• What needs to be done: Arrange the records from the line with "Task: Expand the Comal district row" through the line with "Action: click(20, 351)" as a two-column CSV with the headers instruction and output. Give each record one row, with each value in a single quoted field and line breaks replaced by spaces, and leave out the pictures.

• Exercise input:

===============

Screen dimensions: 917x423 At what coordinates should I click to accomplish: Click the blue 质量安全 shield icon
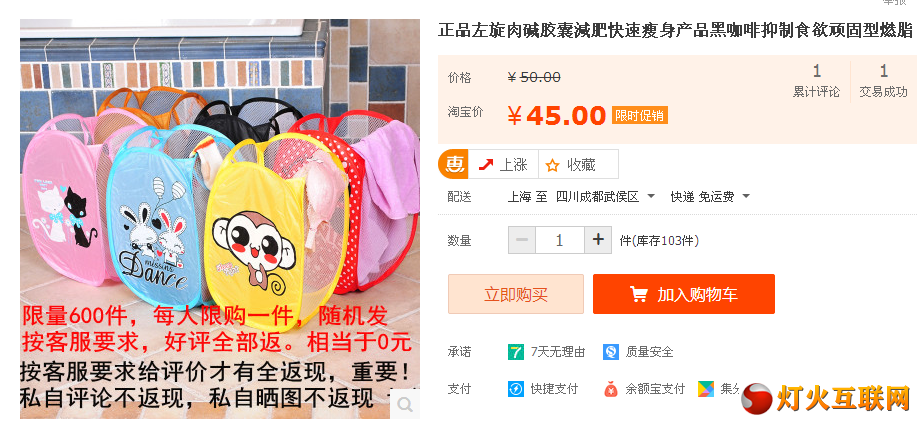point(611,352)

===============

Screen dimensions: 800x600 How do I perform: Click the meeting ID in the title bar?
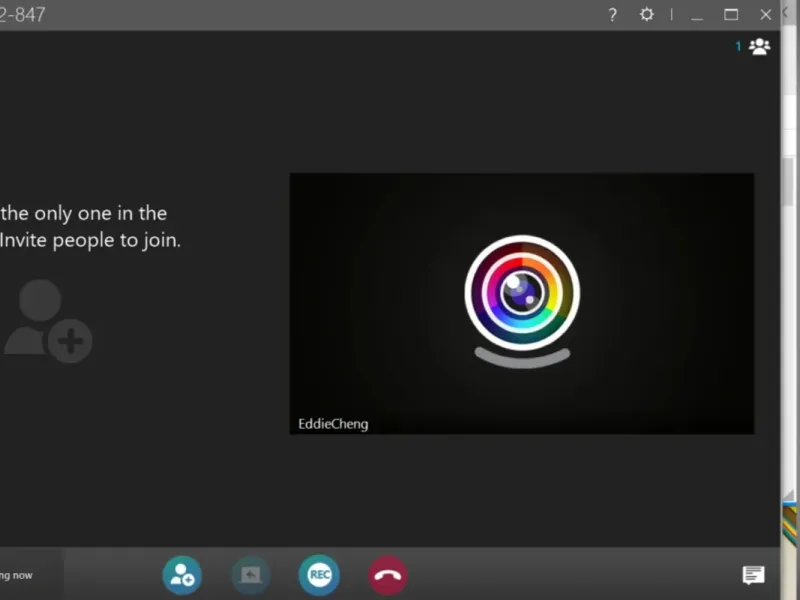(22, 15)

===============

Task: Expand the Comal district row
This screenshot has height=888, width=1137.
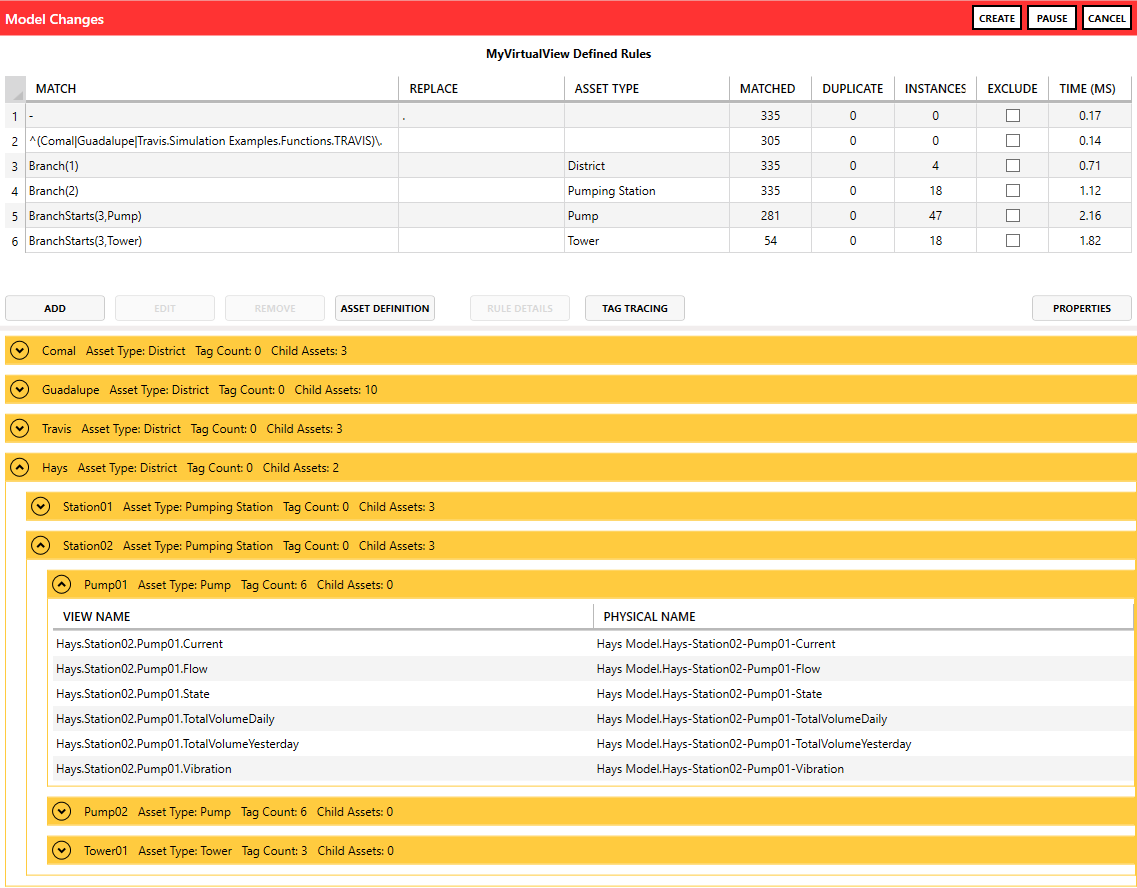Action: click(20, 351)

===============

• Worked solution:
instruction,output
"Task: Expand the Comal district row This screenshot has height=888, width=1137.","Action: click(20, 351)"